§ **Text passage**:
The mind’s presence [… shows itself again within logic, when, as applied to existence, it is termed Designation or pointing. Employed, as above, to mark and distinguish a point of departure within the world of truth, this felt presence (I would repeat) is no temporal event, nor is it borrowed from what we call Time.]: Is this about the ego?

 

p. 706/17

[… the fact of feeling …] u/l: Perhaps Bradley uses ‘feeling’ in the sense of ‘subjectivity’.

 

p. 707/2-4

[… actuality is the mark of an individual, an individual that is at once above more immediacy and, again, superior to any mere grounding.]: God and the Universe?

 

p. 707/31-35

[… we must even be careful as to what we mean if we go on to add that the Universe itself is actual.]: We must indeed!

 

p. 716/1-8

[Practical activity, in the first place, can not consist in a mere sequence of events and in a consequence which simply happens. An alteration of existence is, by itself, clearly not an activity. And practice in the proper sense involves, on my view, an idea which carries itself out into the changed fact, and, by and in that issuing change, so realizes itself. And, apart from the self-realization of an idea, there is not, I contend, any such thing as an experienced activity.]: If this statement is equivalent to Sartre’s (in L’Être et le Néant, p. 556): Si l’acte n’est pas pur mouvement, il doit ce définir per une intention’—then it is correct. ‘Intention’ can be taken as an absence that becomes a presence. This is Bradley’s ‘self-realization of an idea’.

 

p. 716/24-30

[And further, since in practice the idea is felt as in opposition to the existing fact, the subject, which the idea qualifies and to which it belongs, must itself be at once over against the mere fact, and yet actually real. A real world, other then what merely exists, is hence involved in the essence of all practical activity, and something belonging to such a world is, in practice everywhere, judged to be real.] and

 

p. 717/16-20

[To say that, in every experience of a something ‘not there’ and ‘yet to be,’ I realize to myself that there is a world other than and opposed to the actual fact, and that in this world I knowingly place my idea as real—would to my mind be ridiculous.] and

 

p. 718/fn.

all three passages are indicated by arrows pointing to them originating from the single word (on p. 716, margin): Teleology.

 

p. 717/16-32

[To say that … ridiculous. For no such consciousness as the above belongs necessarily to all judgment, nor can it belong to any judgment if that is taken as below a certain level of reflection. On the other hand judgment actual in its full essence, though not as yet reflective, is a fact which to me is familiar and constant; and it is in this sense of judgment that I have insisted on its necessary presence in practice. And a failure here to keep the right path may in two opposite ways bring disaster. We may deny the implication of any judgment, and perhaps of any idea, in practical activity. Or, on the other side, we may insist on the unfailing presence there of one or both in a form which collides ruinously with the actual fact.] ‘experience of a something “not there” and “yet to be,”’ and ‘below a certain level of reflection’ are both u/l, the entire passage is noted: Yes.

§ **Dataset entries**:
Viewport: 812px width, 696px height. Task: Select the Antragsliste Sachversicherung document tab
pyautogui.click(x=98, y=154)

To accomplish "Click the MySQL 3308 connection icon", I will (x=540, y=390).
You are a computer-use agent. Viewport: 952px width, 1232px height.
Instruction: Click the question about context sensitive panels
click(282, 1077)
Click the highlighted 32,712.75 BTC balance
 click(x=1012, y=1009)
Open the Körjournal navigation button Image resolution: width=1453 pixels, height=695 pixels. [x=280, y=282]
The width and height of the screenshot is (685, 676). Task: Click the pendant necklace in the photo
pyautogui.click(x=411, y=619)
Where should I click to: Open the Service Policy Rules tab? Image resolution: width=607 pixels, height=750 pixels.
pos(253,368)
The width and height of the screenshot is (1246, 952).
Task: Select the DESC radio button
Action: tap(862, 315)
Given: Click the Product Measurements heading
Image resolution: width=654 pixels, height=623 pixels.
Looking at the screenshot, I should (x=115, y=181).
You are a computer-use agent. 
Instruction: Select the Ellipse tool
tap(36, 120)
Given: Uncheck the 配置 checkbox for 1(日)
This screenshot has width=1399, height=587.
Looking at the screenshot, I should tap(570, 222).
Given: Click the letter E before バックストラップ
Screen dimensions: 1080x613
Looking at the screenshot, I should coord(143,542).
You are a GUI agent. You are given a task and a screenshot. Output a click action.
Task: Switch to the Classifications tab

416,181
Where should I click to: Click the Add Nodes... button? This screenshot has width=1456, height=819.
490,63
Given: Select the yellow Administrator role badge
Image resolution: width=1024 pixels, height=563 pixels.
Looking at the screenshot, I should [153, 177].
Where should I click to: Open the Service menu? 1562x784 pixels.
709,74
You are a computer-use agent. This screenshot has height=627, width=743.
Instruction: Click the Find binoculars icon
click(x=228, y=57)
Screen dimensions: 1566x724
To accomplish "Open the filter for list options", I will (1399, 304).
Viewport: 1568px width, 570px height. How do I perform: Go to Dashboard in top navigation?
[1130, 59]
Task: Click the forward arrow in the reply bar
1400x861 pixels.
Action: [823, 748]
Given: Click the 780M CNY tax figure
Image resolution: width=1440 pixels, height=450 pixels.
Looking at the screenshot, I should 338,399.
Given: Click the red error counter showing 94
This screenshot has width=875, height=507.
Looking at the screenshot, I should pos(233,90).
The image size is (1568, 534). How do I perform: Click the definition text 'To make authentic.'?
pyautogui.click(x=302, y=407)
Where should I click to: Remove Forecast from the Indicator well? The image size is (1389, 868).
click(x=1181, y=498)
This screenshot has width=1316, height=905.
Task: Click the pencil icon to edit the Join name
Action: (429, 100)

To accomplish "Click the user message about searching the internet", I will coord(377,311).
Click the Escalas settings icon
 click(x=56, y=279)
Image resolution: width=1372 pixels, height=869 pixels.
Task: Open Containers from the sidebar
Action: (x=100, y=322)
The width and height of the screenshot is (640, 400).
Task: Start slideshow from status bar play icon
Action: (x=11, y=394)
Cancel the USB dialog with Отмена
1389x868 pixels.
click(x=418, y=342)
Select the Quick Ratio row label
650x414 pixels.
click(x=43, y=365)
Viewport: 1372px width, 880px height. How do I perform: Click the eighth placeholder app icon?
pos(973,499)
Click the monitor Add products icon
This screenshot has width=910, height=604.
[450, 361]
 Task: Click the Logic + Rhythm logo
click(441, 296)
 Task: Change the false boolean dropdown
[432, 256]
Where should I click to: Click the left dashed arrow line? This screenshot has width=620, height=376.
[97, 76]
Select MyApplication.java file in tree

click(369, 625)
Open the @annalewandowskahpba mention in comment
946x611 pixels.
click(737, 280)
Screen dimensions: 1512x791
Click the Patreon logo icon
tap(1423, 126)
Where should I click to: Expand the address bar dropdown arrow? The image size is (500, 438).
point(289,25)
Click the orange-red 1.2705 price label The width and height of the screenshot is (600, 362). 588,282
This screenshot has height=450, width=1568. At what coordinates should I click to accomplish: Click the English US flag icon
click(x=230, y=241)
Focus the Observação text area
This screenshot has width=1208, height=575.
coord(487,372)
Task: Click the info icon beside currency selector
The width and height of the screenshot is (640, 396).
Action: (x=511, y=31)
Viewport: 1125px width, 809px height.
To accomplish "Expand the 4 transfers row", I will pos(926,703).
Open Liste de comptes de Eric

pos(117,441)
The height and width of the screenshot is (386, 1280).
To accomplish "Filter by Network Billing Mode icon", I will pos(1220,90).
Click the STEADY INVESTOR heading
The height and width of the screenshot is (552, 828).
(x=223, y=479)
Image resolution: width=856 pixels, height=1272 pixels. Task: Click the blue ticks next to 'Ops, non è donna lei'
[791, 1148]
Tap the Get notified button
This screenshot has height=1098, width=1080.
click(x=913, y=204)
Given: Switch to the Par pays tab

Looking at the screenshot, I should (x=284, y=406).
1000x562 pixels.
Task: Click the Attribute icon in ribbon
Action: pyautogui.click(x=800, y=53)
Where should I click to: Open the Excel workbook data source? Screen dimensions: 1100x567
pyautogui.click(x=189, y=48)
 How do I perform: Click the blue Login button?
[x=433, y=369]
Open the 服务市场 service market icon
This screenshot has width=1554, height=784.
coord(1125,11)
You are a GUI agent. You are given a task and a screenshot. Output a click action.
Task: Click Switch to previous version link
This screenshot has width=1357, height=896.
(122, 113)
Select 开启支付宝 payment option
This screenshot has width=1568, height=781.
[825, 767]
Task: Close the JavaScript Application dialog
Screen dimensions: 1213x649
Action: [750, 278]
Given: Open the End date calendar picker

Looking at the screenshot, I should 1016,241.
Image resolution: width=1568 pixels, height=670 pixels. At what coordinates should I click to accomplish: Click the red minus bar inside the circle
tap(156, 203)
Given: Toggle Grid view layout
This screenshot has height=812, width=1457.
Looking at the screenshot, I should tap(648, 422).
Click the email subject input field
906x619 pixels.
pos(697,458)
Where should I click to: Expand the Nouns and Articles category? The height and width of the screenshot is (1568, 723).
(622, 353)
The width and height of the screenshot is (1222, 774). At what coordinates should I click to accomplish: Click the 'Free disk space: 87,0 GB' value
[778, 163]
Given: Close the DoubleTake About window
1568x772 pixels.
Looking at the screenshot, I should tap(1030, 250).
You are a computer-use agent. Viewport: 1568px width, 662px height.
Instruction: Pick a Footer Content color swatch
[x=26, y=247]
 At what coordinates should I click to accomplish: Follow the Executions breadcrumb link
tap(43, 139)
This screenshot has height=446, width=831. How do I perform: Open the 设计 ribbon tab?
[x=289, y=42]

§ **To-do list**:
• A. Say whether each statement below agrees with the marginal notes, answering yes or no and quoting the deciding words exactly. (i) The note on the passage from p. 707/31-35 agrees with it. (ii) The word "Teleology" is written in the margin of p. 718. (iii) The note on p. 716/1-8 equates "intention" with Bradley's "self-realization of an idea."
• B. Please reproduce the part of the marginal notes starting at "The mind’s presence" and ending at "sense of ‘subjectivity’.".

§ **Results by task**:
• A.
(i) Yes: "We must indeed!"
(ii) No: "(on p. 716, margin): Teleology."
(iii) Yes: "This is Bradley’s ‘self-realization of an idea’."

• B.
The mind’s presence [… shows itself again within logic, when, as applied to existence, it is termed Designation or pointing. Employed, as above, to mark and distinguish a point of departure within the world of truth, this felt presence (I would repeat) is no temporal event, nor is it borrowed from what we call Time.]: Is this about the ego?

 

p. 706/17

[… the fact of feeling …] u/l: Perhaps Bradley uses ‘feeling’ in the sense of ‘subjectivity’.